__Отрывок__
* * * * * * *

Подобное воззрение было тогда некоторой новостью, и критика твердила, что «учение об Отцах есть учение о Предании», почему выражалось, что «патрология вовсе не должна заниматься обозрением тех сочинений, где Отцы Церкви являются обыкновенными учеными, философами, знатоками естественных наук и пр.». Наоборот, архиеп. Филарету представлялось, что «это смахивает на недобросовестный папизм», если «критик решается показать Отца Церкви в таком виде, как ему угодно, а не в том, каким был Отец Церкви на самом деле». Ведь «Отцы Церкви держались Предания, где было нужно, точно так же, как благоговейно описывали деяния Церкви и частных лиц. Но они же размышляли о слове Божием, о предметах веры, о правилах жизни, они спорили и ораторствовали, философствовали и были филологами и при этом даже ошибались; потому говорить, что учение об Отцах Церкви то же, что учение о Предании, значит не понимать Отцов Церкви или, намеренно закрыв глаза для предмета, толковать о нем по своему произволу. Если хотите, можете извлекать из учения Отцов Церкви учение Предания, но это будет особая работа, но не учение об Отцах».
Преосвящ. Филарет справедливо оградил всесторонность освещения в патрологических исследованиях и основательно защитил для них строго историческое рассмотрение, при котором всё получает для себя фактическую мотивировку, непосредственный смысл и подлинную ценность по генезису, содержанию и влиянию. Но при этом историческая конкретность могла поглощать внимание настолько, что индивидуально-частное, хотя бы и характерное, способно было заслонить то, почему именно и собственно некоторые церковные писатели являются «Отцами», восприявшими и передающими унаследованное христианское разумение в его последовательном раскрытии. Иначе была бы обычная история литературы, только фиксированная в специальной области. К этому выводу и подходил близко, например, проф. К. И. Скворцов, провозглашавший, что «Патристика должна представить Отца, как писателя». К сему присоединилось колебание насчет объема патрологической науки. Преосвящ. Филарет простирал ее на всю православную область, внося в свой обзор некоторые славяно-русские церковные авторитеты (свв. Кирилл и Мефодий, Климент Величский, митр. Иларион, прп. Феодосии Печерский, митр. Иоанн, прп. Нестор, Кирилл Туровский), а проф. К. И. Скворцов привлекал и рассмотрение апокрифических евангелий.
Всеми этими неясностями и недоразумениями затрагивались сами устои патрологии, лишавшейся незыблемых опор для своего научного бытия. Отсюда получилось, что еще в конце 60-х годов XIX столетия С.-Петербургская Духовная Академия «находила возможным, без ущерба для полноты богословского образования, совершенно исключить из круга преподававшихся наук патрологию, пастырское богословие и гомилетику», как Московская Академия считала для первой «излишним преподавание», ибо «всё содержание ее входит частью в церковную историю, частью в исторический отдел догматического богословия и церковного красноречия». Однако эта дисциплина удержалась в академическом обучении сначала под именем «Патристики» (по уставу 1869 г. — на богословском отделении, по уставу 1884 г. — в числе общеобязательных предметов), которую (по уставу 1910 г.) сменила «патрология» с сохранением общеобязательности для всех студентов и даже при двух преподавателях. Положение этой отрасли возвышалось до такой степени, что некоторые (г. Н. Л.) относили к основным богословским наукам только две — о Свящ. Писании и об Отцах и учителях Церкви.

* * * * * * *

(Записи данных)
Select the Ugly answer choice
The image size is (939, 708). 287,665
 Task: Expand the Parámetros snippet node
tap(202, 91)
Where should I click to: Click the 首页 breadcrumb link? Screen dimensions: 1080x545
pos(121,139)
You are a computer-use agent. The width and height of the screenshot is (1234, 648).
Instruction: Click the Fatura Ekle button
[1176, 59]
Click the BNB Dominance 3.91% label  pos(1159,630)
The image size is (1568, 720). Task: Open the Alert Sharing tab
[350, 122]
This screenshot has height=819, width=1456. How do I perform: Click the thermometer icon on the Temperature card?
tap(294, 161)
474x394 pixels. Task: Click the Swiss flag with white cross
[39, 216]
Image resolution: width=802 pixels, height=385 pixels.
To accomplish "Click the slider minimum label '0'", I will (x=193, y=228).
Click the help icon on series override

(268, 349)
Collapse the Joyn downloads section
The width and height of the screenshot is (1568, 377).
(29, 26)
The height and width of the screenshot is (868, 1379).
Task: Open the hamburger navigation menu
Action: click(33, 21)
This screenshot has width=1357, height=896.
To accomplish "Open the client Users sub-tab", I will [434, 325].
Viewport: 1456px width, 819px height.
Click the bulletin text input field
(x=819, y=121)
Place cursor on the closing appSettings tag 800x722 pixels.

* * * * * * *

__Требуемые действия__
A - Поясните в одном–трех предложениях, почему, согласно отрывку о патрологии, Московская Академия считала преподавание этой дисциплины излишним.
B - Повторите без каких-либо изменений строки записей, начиная со строки с «Task: Expand the Parámetros snippet node» и продолжая до конца записей включительно.
Отрывок и записи никак не связаны между собой.

__Ответы__
A - Московская Академия считала преподавание патрологии излишним, поскольку всё ее содержание, по этому мнению, входит частью в церковную историю, а частью в исторический отдел догматического богословия и церковного красноречия.

B -
 Task: Expand the Parámetros snippet node
tap(202, 91)
Where should I click to: Click the 首页 breadcrumb link? Screen dimensions: 1080x545
pos(121,139)
You are a computer-use agent. The width and height of the screenshot is (1234, 648).
Instruction: Click the Fatura Ekle button
[1176, 59]
Click the BNB Dominance 3.91% label  pos(1159,630)
The image size is (1568, 720). Task: Open the Alert Sharing tab
[350, 122]
This screenshot has height=819, width=1456. How do I perform: Click the thermometer icon on the Temperature card?
tap(294, 161)
474x394 pixels. Task: Click the Swiss flag with white cross
[39, 216]
Image resolution: width=802 pixels, height=385 pixels.
To accomplish "Click the slider minimum label '0'", I will (x=193, y=228).
Click the help icon on series override

(268, 349)
Collapse the Joyn downloads section
The width and height of the screenshot is (1568, 377).
(29, 26)
The height and width of the screenshot is (868, 1379).
Task: Open the hamburger navigation menu
Action: click(33, 21)
This screenshot has width=1357, height=896.
To accomplish "Open the client Users sub-tab", I will [434, 325].
Viewport: 1456px width, 819px height.
Click the bulletin text input field
(x=819, y=121)
Place cursor on the closing appSettings tag 800x722 pixels.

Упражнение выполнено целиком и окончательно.